Se si caccia da soli, il tiro alla beccaccia non sarà facile, tranne casi eccezionali, perché non è mai pulito e soprattutto se si deciderà di utilizzare il calibro 28. Infatti, tra il cacciatore e la beccaccia, di mezzo ci saranno alberi, cespugli, chiome e tutto ciò che la furba riuscirà a mettere tra se e il predatore.
Teoria venatoria ed etica vorrebbero che se non si vede bene il bersaglio non si dovrebbe sparare anche per evitare di ferire l’animale, cacciando in calibro 28 questo diviene una regola se non si vuole scaricare inutilmente il fucile.
Le rosate concentrate del piccolo calibro, per essere efficaci devono essere ben indirizzate perché il numero di pallini periferici è esiguo ed è difficile che si possa colpire mortalmente un selvatico come la beccaccia.
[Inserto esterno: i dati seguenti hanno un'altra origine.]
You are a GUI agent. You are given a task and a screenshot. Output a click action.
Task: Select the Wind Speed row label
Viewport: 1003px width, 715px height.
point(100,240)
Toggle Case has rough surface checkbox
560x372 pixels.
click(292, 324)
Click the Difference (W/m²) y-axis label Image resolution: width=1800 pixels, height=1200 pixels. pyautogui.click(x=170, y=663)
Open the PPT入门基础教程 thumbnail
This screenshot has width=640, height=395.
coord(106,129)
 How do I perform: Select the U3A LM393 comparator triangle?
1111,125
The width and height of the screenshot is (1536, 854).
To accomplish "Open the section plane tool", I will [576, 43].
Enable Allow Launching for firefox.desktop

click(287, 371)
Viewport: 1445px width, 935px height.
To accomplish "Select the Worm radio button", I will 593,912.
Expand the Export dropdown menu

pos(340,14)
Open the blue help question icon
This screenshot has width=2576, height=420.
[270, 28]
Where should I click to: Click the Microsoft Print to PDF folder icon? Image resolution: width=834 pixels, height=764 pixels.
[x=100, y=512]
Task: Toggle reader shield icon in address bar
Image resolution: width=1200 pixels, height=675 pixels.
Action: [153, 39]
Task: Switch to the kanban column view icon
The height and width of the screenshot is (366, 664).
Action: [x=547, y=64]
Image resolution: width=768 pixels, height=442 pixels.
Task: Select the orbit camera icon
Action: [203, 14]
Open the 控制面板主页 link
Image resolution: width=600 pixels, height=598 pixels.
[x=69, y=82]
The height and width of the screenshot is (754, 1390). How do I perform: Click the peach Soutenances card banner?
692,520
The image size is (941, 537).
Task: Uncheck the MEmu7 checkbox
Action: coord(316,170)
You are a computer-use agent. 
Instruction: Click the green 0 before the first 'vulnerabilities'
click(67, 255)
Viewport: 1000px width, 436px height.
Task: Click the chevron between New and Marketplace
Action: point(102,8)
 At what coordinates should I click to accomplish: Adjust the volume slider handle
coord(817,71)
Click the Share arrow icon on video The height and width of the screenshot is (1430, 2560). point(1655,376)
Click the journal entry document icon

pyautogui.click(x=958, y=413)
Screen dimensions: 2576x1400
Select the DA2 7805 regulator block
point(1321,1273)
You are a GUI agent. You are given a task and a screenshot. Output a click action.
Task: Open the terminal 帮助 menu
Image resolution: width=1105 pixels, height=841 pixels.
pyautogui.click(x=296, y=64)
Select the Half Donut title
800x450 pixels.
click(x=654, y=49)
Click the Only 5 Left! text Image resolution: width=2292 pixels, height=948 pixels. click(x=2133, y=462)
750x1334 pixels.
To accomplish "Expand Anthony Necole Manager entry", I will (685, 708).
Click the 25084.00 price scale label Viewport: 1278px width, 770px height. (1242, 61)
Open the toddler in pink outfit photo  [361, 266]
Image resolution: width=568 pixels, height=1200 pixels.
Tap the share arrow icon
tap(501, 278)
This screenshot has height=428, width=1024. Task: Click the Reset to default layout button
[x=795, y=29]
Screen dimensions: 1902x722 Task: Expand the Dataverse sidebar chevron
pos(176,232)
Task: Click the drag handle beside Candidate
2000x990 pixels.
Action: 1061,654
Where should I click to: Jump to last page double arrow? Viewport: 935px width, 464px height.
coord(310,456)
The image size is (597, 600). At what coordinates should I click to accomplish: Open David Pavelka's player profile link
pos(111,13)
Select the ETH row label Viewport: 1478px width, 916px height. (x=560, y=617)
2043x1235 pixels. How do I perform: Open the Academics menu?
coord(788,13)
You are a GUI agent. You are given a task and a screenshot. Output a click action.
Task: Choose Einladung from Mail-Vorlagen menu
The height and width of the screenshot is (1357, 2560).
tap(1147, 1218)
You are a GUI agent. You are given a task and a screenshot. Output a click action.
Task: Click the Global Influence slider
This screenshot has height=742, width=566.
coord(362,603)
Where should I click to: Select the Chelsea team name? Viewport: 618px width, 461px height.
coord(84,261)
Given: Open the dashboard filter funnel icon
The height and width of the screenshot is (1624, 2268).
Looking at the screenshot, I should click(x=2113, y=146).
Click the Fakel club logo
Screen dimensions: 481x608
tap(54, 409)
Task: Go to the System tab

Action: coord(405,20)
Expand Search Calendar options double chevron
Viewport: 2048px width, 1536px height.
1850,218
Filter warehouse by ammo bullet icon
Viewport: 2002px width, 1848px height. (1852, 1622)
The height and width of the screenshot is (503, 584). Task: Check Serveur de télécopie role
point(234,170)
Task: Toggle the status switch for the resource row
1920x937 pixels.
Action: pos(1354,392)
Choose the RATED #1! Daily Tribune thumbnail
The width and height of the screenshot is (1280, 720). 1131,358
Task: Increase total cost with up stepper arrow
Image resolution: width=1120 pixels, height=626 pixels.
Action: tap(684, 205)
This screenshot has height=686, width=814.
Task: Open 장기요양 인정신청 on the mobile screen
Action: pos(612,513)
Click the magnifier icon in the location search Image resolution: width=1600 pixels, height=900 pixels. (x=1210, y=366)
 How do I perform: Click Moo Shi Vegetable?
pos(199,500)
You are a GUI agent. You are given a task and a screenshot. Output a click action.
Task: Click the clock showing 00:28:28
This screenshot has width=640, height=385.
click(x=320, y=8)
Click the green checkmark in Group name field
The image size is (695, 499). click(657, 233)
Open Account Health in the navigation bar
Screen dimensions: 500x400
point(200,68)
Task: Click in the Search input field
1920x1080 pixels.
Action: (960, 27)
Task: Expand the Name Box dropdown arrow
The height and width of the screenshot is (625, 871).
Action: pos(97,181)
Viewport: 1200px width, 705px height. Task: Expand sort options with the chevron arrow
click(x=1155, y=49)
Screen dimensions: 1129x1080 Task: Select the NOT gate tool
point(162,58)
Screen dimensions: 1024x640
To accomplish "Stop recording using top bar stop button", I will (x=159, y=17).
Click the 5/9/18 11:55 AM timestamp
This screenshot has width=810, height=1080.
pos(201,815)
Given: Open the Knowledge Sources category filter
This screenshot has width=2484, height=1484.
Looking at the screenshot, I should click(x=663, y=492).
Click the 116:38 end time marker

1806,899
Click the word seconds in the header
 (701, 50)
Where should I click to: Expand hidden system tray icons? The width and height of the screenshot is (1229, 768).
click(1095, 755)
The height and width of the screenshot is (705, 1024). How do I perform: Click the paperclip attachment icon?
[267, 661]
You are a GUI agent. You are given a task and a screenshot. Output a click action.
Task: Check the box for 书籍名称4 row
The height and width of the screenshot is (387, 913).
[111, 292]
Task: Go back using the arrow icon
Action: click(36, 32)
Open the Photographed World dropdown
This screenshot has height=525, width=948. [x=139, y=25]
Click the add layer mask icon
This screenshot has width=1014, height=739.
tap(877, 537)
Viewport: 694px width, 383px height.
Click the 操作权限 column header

Viceversa, una volta ben indirizzata, la rosata compatta del calibro 28 darà risultati di ampia soddisfazione al cacciatore, che riuscirà a sospendere il volo deciso del migratore alato, con qualche grammo di piombo, in una nuvola di piume.
Per ottimizzare il tiro sarà opportuno scegliere con cura la propria posizione quando il cane è in ferma preferendo di avere la visuale coperta nei primi metri e magari avendo la possibilità di scorgere meglio l’arciera a volo spiegato; il sangue freddo, che ogni cacciatore di beccacce possiede, deve essere ancor più freddo quando si decide di utilizzare il piccolo calibro.
Quello delle munizioni in calibro 28 per la caccia nel bosco, è un discorso molto particolare, perché fino a qualche anno fa non esistevano cartucce da dedicare a questo tipo di caccia.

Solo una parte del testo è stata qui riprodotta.